Rais yang awalnya berdiri dengan setengah bersandar ke tepian meja kerja, segera menegakkan tubuh. Dia mendekat ke hadapan Mandala. Rais menatap penuh kesombongan, seakan hendak menantang pria yang berusia lebih muda darinya tersebut.
‘Bukan itu yang ingin saya bahas denganmu,” bantah Rais, tanpa mengalihkan tatapan dari Mandala.
“Lalu?” Mandala tetap bersikap biasa, tetapi bukan berarti tidak waspada.
“Saya tahu apa yang kamu lakukan semalam,” ucap Rais, dengan nada bicara cukup aneh.
“Maksud Anda?” Mandala sedikit memicingkan mata, tak mengerti maksud ucapan Rais.
“Jauhi Gita!” tegas Rais penuh penekanan, meski dengan suara pelan.
“Seharusnya, Anda mengatakan itu kepada Herman.”
“Kenapa dengan Herman?”
“Tanyakan sendiri pada Gita.” Bukannya langsung menjawab, Mandala justru mengajak Rais bermain-main.
“Saya tidak akan membiarkan siapa pun dari pekerja proyek di sini mendekati Gita!” tegas Rais lagi, dengan nada bicara seperti tadi.
Mandala menggumam pelan. Ditatapnya Rais dengan sorot tak dapat diartikan. “Haruskah Anda melakukan ini, Pak mandor?”
Merasa bahwa nada pertanyaan Mandala sengaja mengejeknya, Rais bergerak refleks. Dia mencengkram kencang kerah baju Mandala, seolah tak ada rasa takut sama sekali. Padahal, dia sudah tahu seperti apa kemampuan pria berambut gondrong itu.

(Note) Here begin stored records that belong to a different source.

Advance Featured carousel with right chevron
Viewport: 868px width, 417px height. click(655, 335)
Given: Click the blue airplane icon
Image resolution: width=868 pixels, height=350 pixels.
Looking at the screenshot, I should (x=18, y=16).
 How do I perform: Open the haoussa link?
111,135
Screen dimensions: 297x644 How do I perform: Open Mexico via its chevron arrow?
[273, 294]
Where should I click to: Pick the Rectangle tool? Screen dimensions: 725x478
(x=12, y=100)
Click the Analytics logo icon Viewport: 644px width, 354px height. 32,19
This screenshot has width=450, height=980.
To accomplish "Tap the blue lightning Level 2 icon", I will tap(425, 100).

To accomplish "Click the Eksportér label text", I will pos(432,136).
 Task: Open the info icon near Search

“Jangan menantang saya!” tegasnya, kemudian mengempaskan kasar cengkraman dari kerah baju Mandala. “Kamu sudah saya beri peringatan. Jika masih berani mendekati Gita, saya pastikan bukan hanya teguran seperti tadi yang akan kamu terima!” ancamnya penuh penekanan.
Mandala menatap Rais dengan sorot yang belum berubah. “Hanya itu?”

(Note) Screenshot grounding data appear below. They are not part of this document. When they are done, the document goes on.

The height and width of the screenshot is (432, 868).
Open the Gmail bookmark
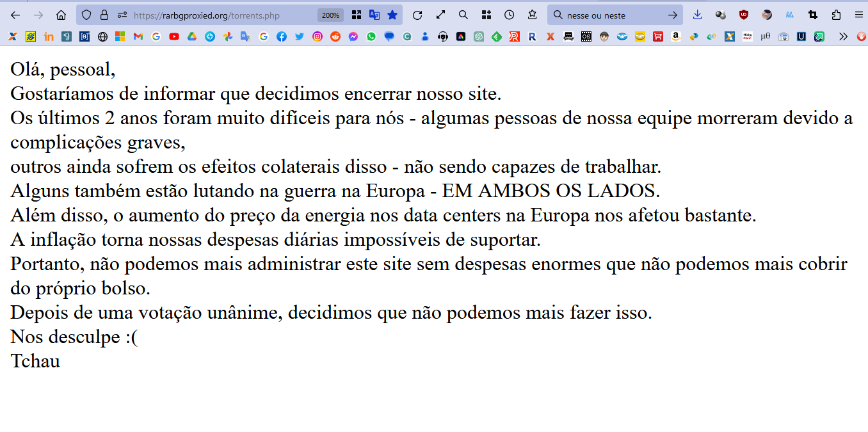(138, 37)
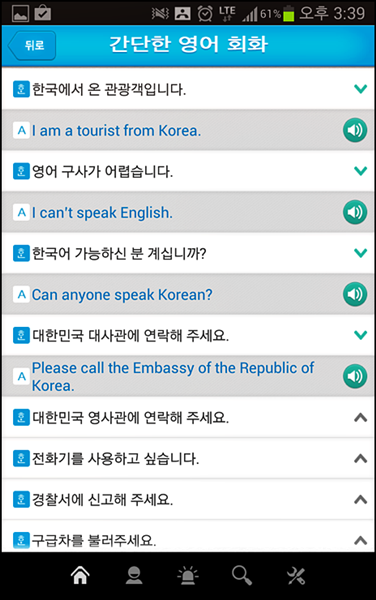Image resolution: width=376 pixels, height=600 pixels.
Task: Open the tools wrench icon in bottom bar
Action: coord(296,576)
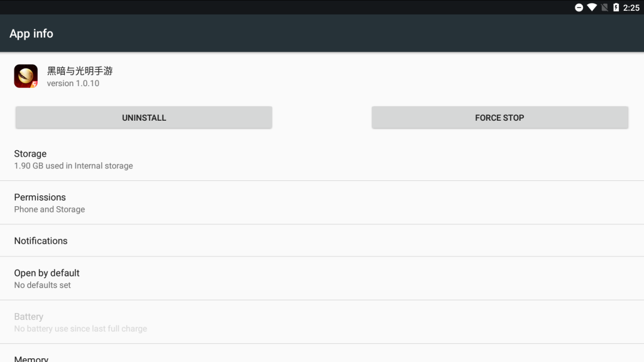Click the App info header title
Viewport: 644px width, 362px height.
(x=31, y=33)
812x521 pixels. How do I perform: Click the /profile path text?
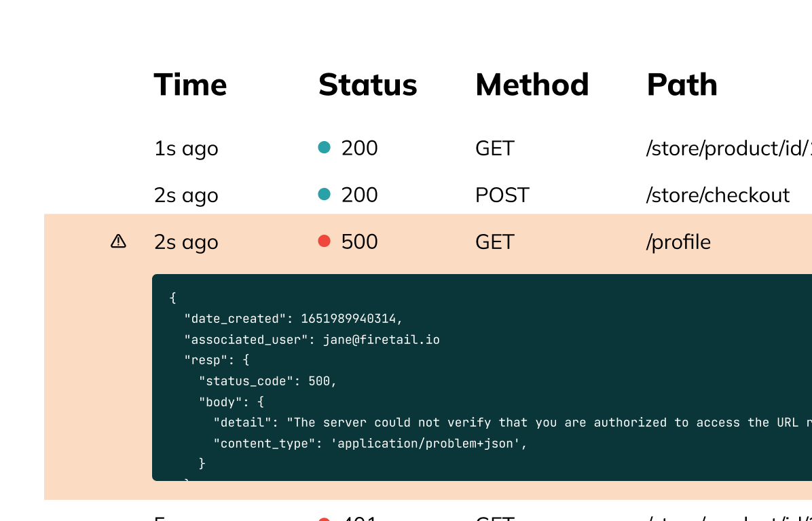click(678, 242)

“Fokus saja pada pekerjaan, jika kamu masih ingin ada di sini,” pungkas Rais, kemudian berbalik ke meja kerja. Itu menandakan bahwa perbincangan telah selesai.

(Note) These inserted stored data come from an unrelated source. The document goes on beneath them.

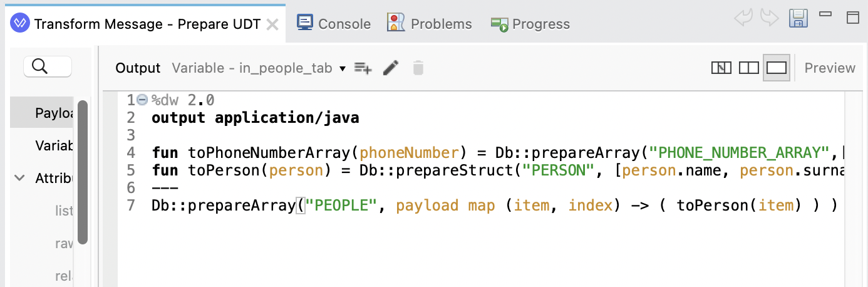This screenshot has height=287, width=868.
Task: Switch to split two-pane layout
Action: 749,68
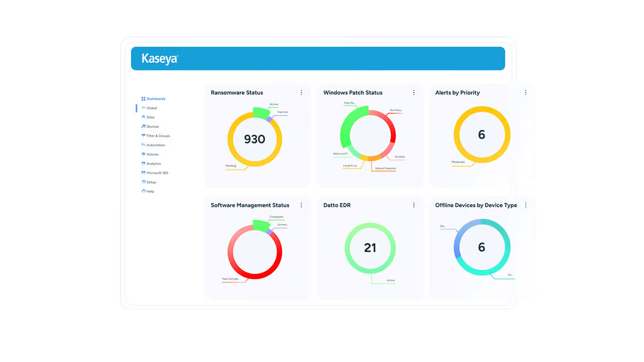Open the Datto EDR kebab menu
Screen dimensions: 644x362
pyautogui.click(x=414, y=205)
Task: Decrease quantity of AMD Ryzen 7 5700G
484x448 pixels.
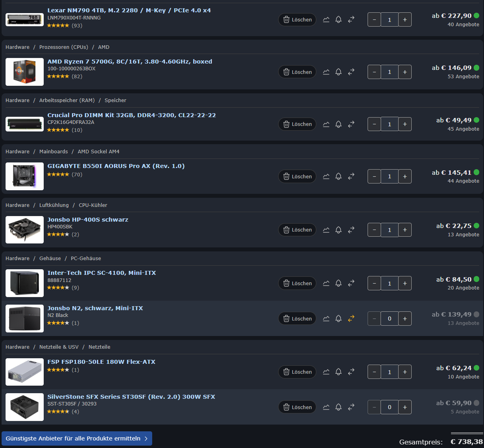Action: pos(374,72)
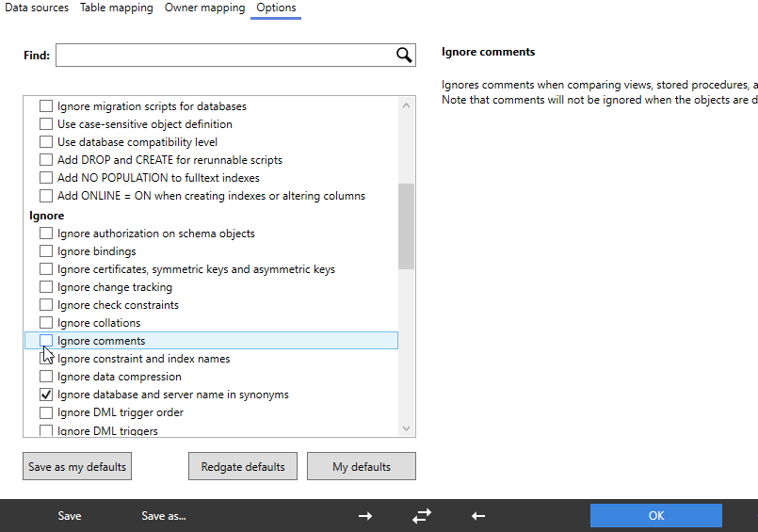Enable the Ignore comments checkbox
The width and height of the screenshot is (758, 532).
[x=46, y=341]
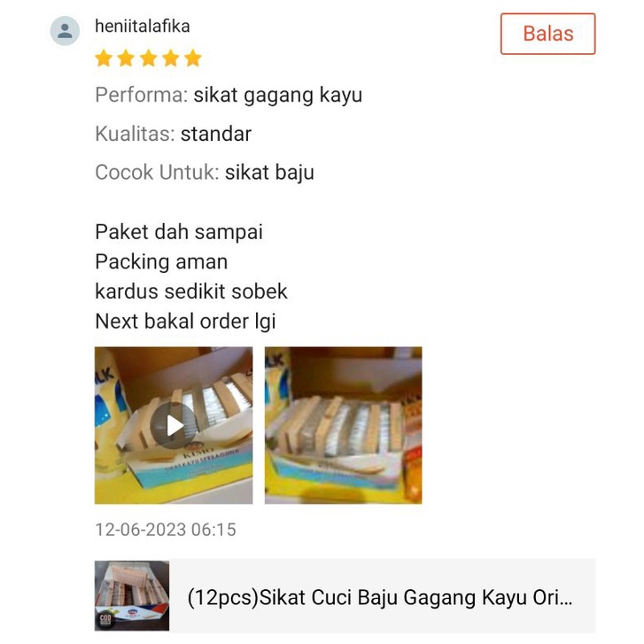Select the fourth rating star
644x644 pixels.
click(170, 58)
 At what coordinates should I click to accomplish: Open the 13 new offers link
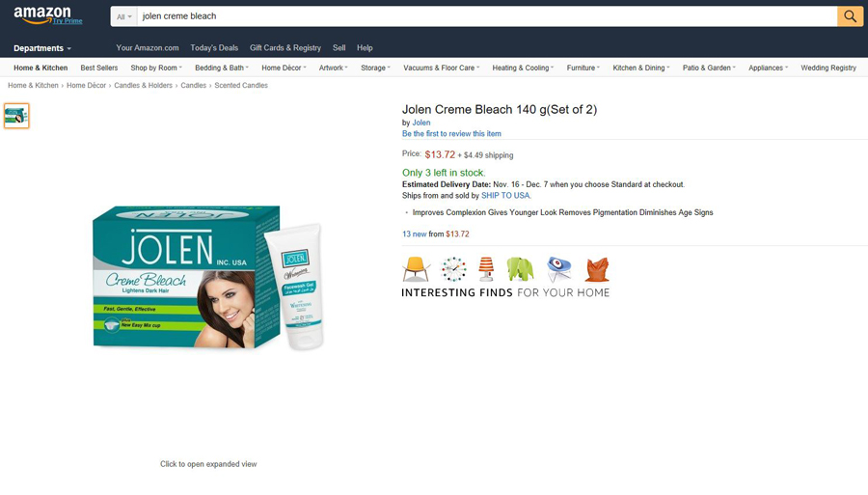414,234
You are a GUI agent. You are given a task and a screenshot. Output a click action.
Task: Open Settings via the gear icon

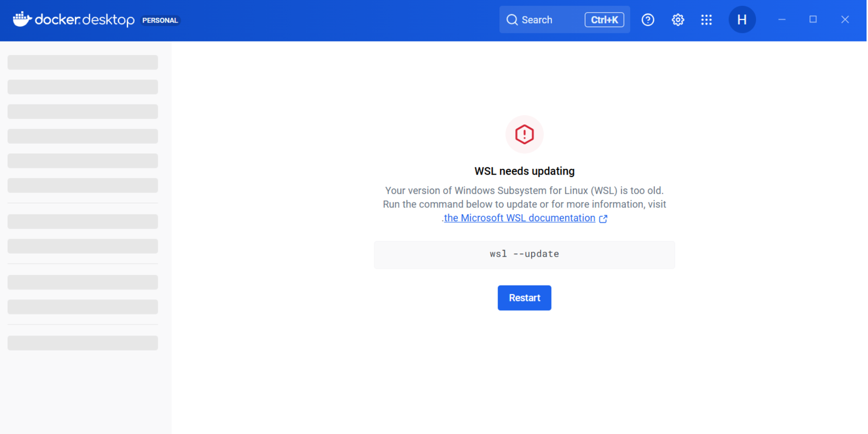678,20
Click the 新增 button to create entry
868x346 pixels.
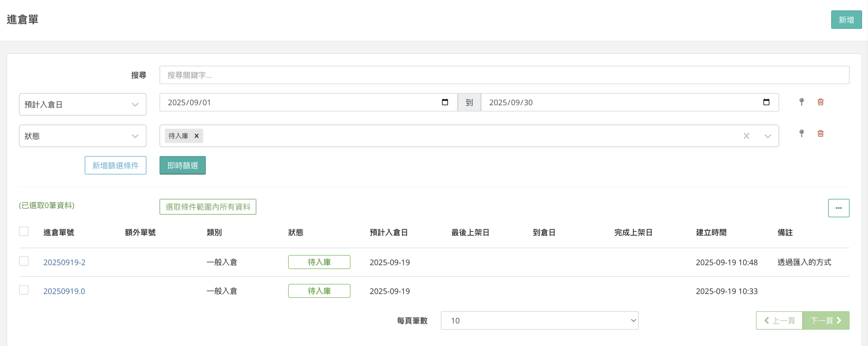[x=846, y=20]
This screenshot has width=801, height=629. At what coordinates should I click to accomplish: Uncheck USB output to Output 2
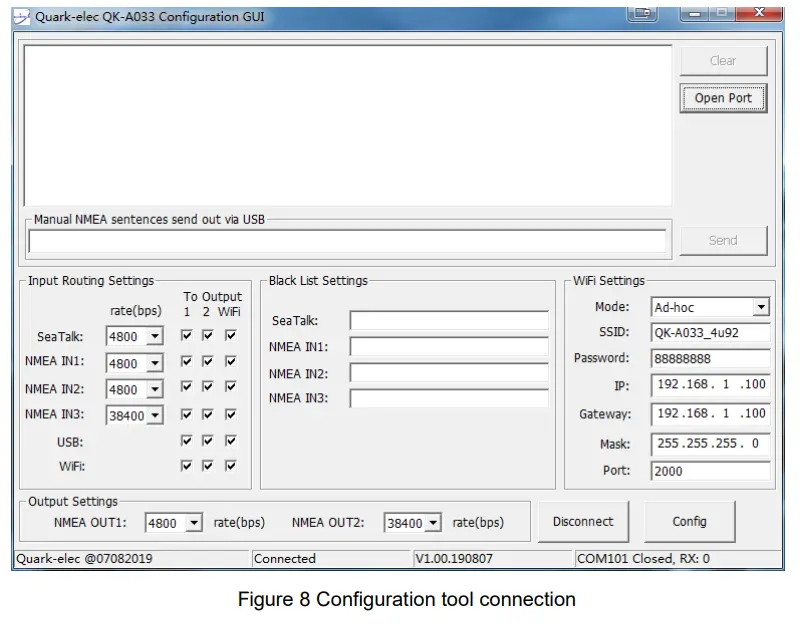point(208,440)
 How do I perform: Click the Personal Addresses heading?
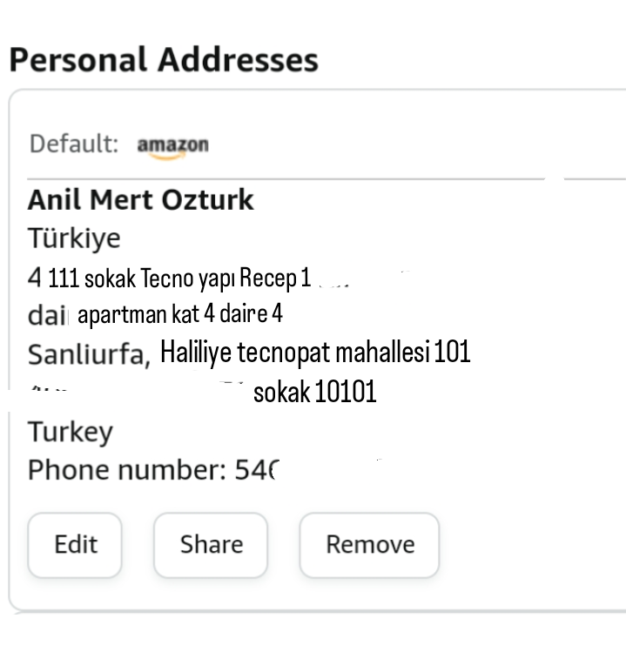pyautogui.click(x=164, y=60)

Tanpa banyak bicara, Mandala pun berbalik meninggalkan ruangan sang mandor. Dalam pikirannya ada banyak pertanyaan tentang kebenaran dari ucapan Arun tentang hubungan istimewa antara Gita dengan Rais.
Mandala yang awalnya tidak peduli dengan apa pun tentang gosip di antara Gita dan Rais, justru jadi ikut memikirkan hal receh itu. Hingga malam tiba, Mandala terus teringat pada ancaman yang dilayangkan Rais terhadap dirinya.
Embusan napas pelan bernada keluhan meluncur dari bibir Mandala. Dia sendirian di dalam kamar, berhubung Arun sudah pergi ke warung nasi. Mandala menolak ikut, meski belum sempat mengisi perut.
Jarum jam sudah menunjuk angka delapan lebih beberapa menit. Mandala yang belum sempat makan, memutuskan keluar. Akan tetapi, dia tidak berniat ke warung nasi langganan para pekerja proyek.
Dua bungkus batagor kering sudah Mandala dapatkan. Itu dirasa cukup untuk mengisi perutnya malam ini. Mandala bermaksud kembali ke bedeng, menyantap makanan di sana dengan tenang.
Namun, sepertinya niat Mandala akan sedikit terganggu. Di dekat pintu masuk area proyek, dia melihat sosok semampai berparas menawan tengah berdiri menatapnya.
“Mas Maman,” panggil si pemilik wajah cantik, yang tak lain adalah Gita.
“Kenapa kemari?” tanya Mandala dingin.
“Kenapa semalam Mas Maman pergi tanpa pamit?”